Probabilistic and Bayesian methods provide a principled framework for reasoning under uncertainty. Instead of producing single-point predictions, Bayesian models produce full distributions over parameters and predictions, answering not just "What is the best guess?" but also "How confident should we be?" This makes them essential for safety-critical applications, small-data regimes, and decision-making under ambiguity.
The prior $p(\theta)$ encodes what we believe before seeing data. The likelihood $p(\mathcal{D} \mid \theta)$ quantifies how well the data fits a given parameter value.
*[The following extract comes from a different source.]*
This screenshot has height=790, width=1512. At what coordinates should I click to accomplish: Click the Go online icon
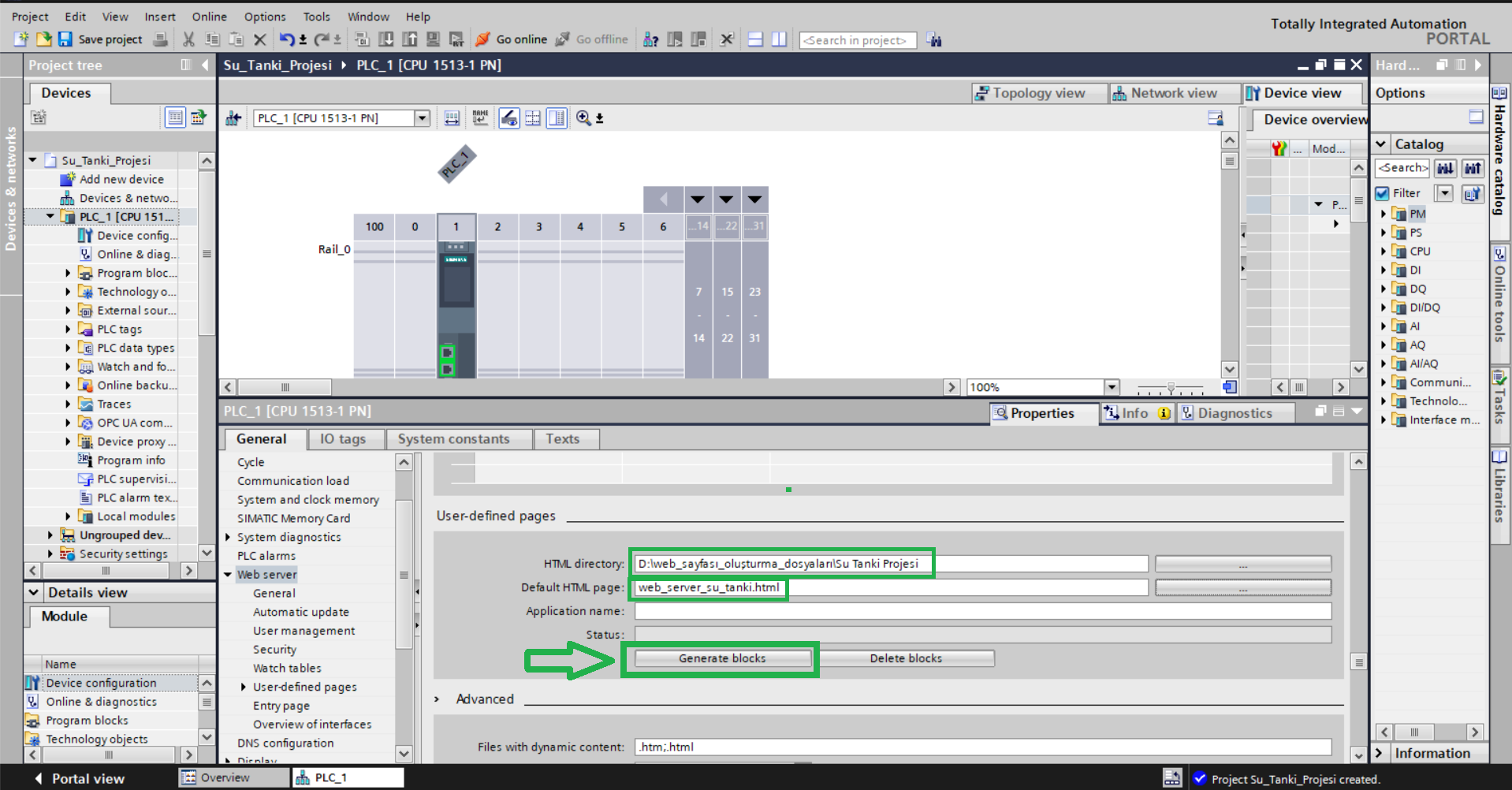pyautogui.click(x=483, y=39)
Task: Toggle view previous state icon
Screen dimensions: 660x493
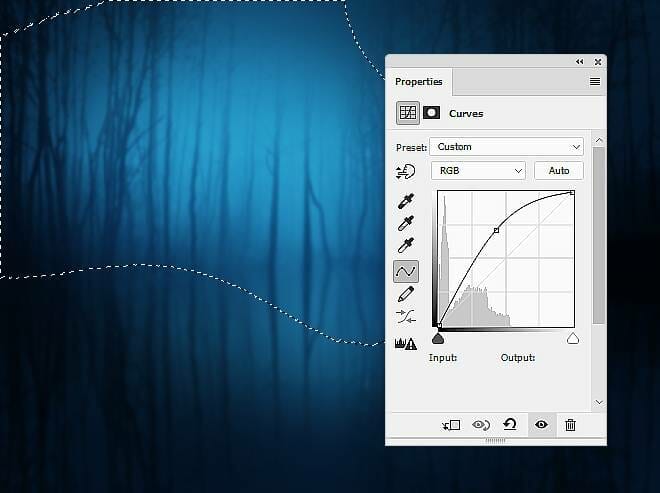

The posterior $p(\theta \mid \mathcal{D})$ is the updated belief after observing data.
The posterior predictive distribution integrates over parameter uncertainty to produce predictions: $p(\tilde{y} \mid \mathcal{D}) = \int p(\tilde{y} \mid \theta) \, p(\theta \mid \mathcal{D}) \, d\theta$.
Prior Selection
Conjugate priors make the posterior analytically tractable (Beta-Binomial, Normal-Normal, Gamma-Poisson).
Weakly informative priors regularize without dominating the data (e.g., broad Gaussians).
Informative priors encode domain knowledge (e.g., historical data from previous experiments).
Always perform prior predictive checks: sample from the prior and verify that the implied predictions are plausible.
Sensitivity analysis verifies that conclusions are robust across reasonable prior choices.
MAP vs. Full Bayesian
The Maximum A Posteriori (MAP) estimate finds the single most probable parameter value. It is equivalent to regularized maximum likelihood (L2 regularization corresponds to a Gaussian prior).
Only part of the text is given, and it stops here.